Guardia di Finanza
CONFINE / SVIZZERA
25.11.2020 - 12:160
Aggiornamento : 15:07

Beccati con cinque chili di hashish, arrestati due appenzellesi

I due "corrieri" - un 65enne e la figlia 40enne - sono stati fermati alla dogana di Dirinella.

La sostanza stupefacente è stata trovata grazie al cane Wind in un'intercapedine nascosta sotto un camper

VARESE - I finanzieri della compagnia di Luino hanno arrestato due cittadini svizzeri residenti in Appenzello Esterno, fermati mentre erano intenti ad attraversare la frontiera in uscita dall'Italia con circa cinque chilogrammi di hashish. I due "corrieri", L.R. di 65 anni e sua figlia L.S. di 40 anni, sono stati fermati a bordo di un camper dalle fiamme gialle di Luino in collaborazione con i funzionari dell'Agenzia delle Dogane e dei Monopoli, presso il valico stradale di Dirinella.

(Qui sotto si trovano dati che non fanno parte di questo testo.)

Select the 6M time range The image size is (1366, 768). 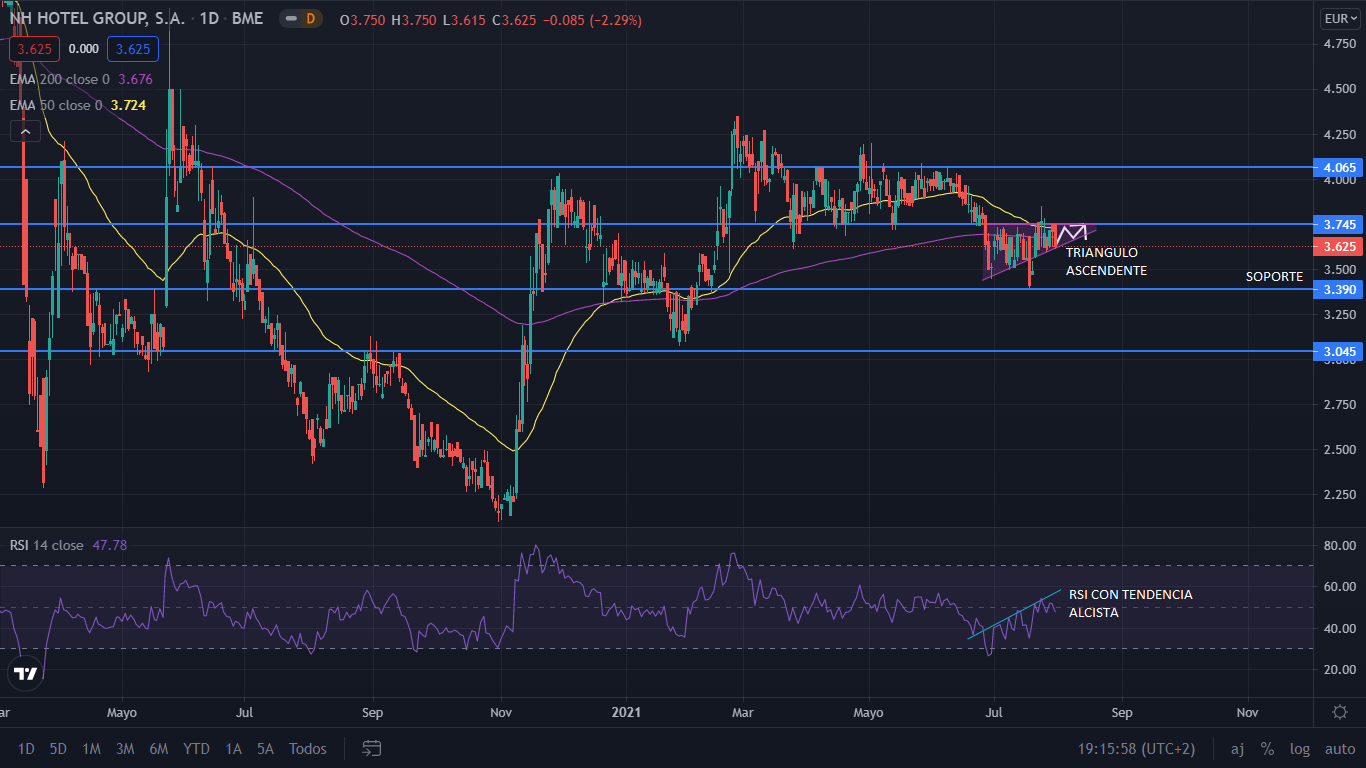click(158, 748)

A insospettire i militari sono state le giustificazioni fornite dai due turisti che, dalla zona rossa, tornavano in Svizzera da un valico minore distante dalla loro destinazione finale. I segni di nervosismo mostrati di fronte alle prime domande di rito dei finanzieri, hanno indotto i militari ad approfondire l'ispezione doganale richiedendo nel contempo al gruppo della Guardia di Finanza di Malpensa l'intervento di un'unità cinofila antidroga che stava dirigendosi al valico di Ponte Tresa per un servizio di routine.

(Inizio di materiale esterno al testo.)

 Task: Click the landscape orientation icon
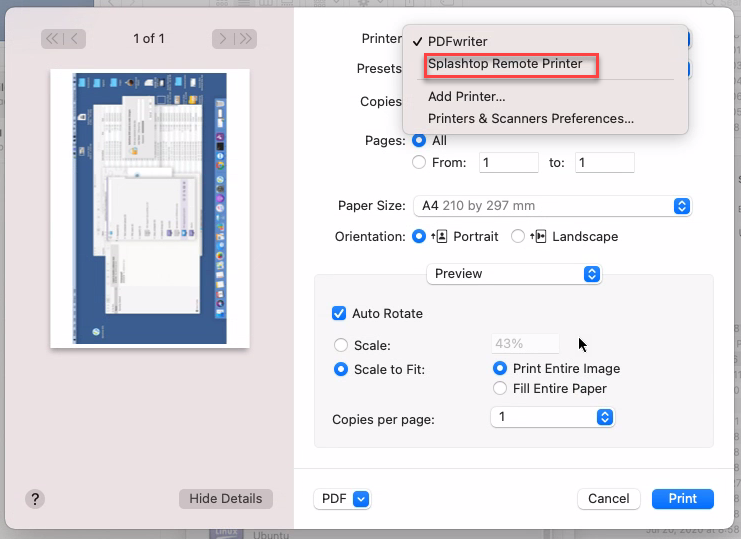click(x=538, y=236)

Dopo un primo controllo dei documenti e del mezzo, grazie alla segnalazione del cane Wind, i finanzieri hanno deciso di condurre il camper a Luino presso un'officina meccanica dotata di un ponte sollevatore per la ricerca di possibili doppifondi. Nel corso di tali operazioni dopo aver smontato parte della struttura abitativa del veicolo veniva scoperta un'intercapedine di legno nascosta tra due pannelli di compensato, dove sono stati rinvenuti 99 panetti di hashish divisi in cinque pacchi, per circa cinque chilogrammi.

La sostanza stupefacente, confezionata con tanto di etichettatura, era già pronta per l'immissione sul mercato elvetico. La droga e il camper sono stati sottoposti a sequestro, mentre i due corrieri sono stati tratti in arresto per traffico internazionale di stupefacenti e, su disposizione della Procura della Repubblica presso il Tribunale di Varese, condotti presso le case circondariali di Varese e di Como, quest'ultima sede del carcere femminile.